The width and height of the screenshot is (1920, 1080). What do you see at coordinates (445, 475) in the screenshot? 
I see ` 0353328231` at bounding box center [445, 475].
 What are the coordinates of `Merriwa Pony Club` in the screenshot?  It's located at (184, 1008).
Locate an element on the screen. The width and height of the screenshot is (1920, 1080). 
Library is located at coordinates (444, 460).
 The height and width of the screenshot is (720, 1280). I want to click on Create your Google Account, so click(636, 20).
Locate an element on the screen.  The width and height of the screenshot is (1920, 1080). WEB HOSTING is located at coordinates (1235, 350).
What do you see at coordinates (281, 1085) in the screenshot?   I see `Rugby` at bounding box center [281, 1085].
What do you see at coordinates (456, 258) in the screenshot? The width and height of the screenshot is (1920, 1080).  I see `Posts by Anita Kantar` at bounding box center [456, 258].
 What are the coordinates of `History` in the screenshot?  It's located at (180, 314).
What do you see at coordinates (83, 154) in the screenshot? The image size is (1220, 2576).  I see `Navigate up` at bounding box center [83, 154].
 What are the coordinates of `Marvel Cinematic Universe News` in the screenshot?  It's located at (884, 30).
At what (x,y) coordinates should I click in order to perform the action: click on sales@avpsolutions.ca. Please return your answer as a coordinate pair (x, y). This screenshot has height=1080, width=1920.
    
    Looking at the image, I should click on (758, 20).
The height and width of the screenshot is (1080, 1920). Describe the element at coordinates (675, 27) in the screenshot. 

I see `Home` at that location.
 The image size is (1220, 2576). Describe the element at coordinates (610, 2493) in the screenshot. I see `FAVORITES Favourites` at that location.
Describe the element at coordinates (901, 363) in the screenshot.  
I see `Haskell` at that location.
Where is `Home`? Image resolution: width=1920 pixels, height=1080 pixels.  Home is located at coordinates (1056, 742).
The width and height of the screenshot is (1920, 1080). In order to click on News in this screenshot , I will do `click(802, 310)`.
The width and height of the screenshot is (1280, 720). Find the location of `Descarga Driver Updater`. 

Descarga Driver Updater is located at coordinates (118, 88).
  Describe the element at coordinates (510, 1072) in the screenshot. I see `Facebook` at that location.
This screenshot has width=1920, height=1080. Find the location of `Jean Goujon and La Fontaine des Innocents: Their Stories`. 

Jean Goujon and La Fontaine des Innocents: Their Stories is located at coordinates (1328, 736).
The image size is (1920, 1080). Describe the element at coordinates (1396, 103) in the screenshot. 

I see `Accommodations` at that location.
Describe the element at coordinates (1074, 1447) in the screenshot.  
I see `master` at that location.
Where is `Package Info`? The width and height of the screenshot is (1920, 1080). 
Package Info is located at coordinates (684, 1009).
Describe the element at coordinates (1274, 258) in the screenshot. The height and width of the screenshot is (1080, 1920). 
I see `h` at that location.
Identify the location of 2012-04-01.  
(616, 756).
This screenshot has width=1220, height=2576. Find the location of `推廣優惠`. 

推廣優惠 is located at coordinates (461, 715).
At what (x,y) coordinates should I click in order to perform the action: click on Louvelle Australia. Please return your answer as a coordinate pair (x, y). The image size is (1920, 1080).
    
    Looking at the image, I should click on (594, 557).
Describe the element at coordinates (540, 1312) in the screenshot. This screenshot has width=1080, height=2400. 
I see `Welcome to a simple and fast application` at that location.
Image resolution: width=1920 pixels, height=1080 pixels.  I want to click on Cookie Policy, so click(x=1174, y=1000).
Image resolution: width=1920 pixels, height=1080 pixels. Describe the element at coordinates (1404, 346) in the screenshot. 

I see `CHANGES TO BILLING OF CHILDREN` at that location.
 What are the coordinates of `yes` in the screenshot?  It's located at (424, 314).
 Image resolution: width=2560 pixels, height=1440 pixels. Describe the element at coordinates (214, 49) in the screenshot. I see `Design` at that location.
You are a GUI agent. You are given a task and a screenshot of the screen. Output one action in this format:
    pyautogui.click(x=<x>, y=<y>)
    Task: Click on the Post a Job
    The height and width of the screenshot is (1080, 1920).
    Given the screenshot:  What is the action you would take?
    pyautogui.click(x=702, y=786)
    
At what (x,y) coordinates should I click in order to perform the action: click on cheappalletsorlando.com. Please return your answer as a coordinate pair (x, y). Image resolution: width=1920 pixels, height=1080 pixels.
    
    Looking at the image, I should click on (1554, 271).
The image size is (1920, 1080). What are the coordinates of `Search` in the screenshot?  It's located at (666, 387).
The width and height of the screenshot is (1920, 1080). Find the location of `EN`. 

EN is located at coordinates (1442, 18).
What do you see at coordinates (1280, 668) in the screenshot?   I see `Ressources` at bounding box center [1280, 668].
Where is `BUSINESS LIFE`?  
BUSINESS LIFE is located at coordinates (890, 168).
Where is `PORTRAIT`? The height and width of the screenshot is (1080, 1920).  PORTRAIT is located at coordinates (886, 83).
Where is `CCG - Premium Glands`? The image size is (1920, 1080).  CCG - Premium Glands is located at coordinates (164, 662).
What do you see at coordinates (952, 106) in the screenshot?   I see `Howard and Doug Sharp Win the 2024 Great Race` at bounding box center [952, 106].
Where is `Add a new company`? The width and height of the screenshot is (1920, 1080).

* The problem
Filter the items above, keeping every line that contains the word "Goujon", with case counting.

* Written solution
This screenshot has width=1920, height=1080. Find the location of `Jean Goujon and La Fontaine des Innocents: Their Stories`. 
Jean Goujon and La Fontaine des Innocents: Their Stories is located at coordinates (1328, 736).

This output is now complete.